To apply the motion depicted in the sequence of meshes to the rig, we use the meshes to impose physical constraints on the rig, compelling it to mirror the movement. This is akin to using each mesh as a mold for the rig. Through this process, we achieve precise replication of the motion generated by our model.

‍

Left: Output sequence of meshes generated by our model. Right: Integration of the motion to the character’s rig.

‍

Results

‍

We show qualitative results obtained by using our solution.

‍

Left: Motion generated with the caption “a person jumps”. Right: Motion transferred to one of our characters.

‍

Left: Motion generated with the caption “a person does a martial art kick”. Right: Motion transferred to one of our characters.

‍

Conclusion

‍

At Animaj, scaling the production of our episodes is of paramount importance.
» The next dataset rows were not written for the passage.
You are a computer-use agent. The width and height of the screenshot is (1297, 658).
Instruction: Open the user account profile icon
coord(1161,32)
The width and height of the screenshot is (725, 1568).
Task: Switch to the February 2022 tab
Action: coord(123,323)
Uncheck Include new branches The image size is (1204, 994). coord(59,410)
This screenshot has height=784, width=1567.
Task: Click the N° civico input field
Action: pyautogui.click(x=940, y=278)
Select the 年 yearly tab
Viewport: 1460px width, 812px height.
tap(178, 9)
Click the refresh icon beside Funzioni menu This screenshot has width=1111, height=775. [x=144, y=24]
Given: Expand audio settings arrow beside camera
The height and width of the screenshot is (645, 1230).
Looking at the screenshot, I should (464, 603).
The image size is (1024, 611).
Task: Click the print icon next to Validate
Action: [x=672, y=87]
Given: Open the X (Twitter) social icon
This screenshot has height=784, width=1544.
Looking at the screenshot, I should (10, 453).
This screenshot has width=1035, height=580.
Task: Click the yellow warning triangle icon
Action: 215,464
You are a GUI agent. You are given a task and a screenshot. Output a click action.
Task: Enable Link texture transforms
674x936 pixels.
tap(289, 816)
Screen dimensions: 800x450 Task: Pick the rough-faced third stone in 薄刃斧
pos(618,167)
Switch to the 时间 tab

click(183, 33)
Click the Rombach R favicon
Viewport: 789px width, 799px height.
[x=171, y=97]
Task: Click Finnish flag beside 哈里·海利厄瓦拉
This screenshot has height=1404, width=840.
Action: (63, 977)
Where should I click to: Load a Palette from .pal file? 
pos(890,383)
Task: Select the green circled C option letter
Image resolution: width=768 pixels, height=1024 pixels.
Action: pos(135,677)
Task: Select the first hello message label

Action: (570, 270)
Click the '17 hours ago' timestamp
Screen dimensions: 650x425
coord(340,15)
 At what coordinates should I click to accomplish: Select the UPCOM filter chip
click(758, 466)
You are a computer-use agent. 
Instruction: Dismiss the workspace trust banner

To meet the demands of digital platforms, we've harnessed the power of AI. With our solution, we've significantly cut down the animation time for digital-first content by 85%. Our central motion transfer tool plays a pivotal role by enabling us to seamlessly manage various inputs, including existing motions, motion capture, and those generated from text, audio, or visual content.

‍

We would like to express our gratitude to Christophe Petit, Tristan Giandoriggio and Remi Gamiette from the animation studio The Beast Makers for playing a crucial role in extracting data from animation files and converting our model outputs back to the animation software.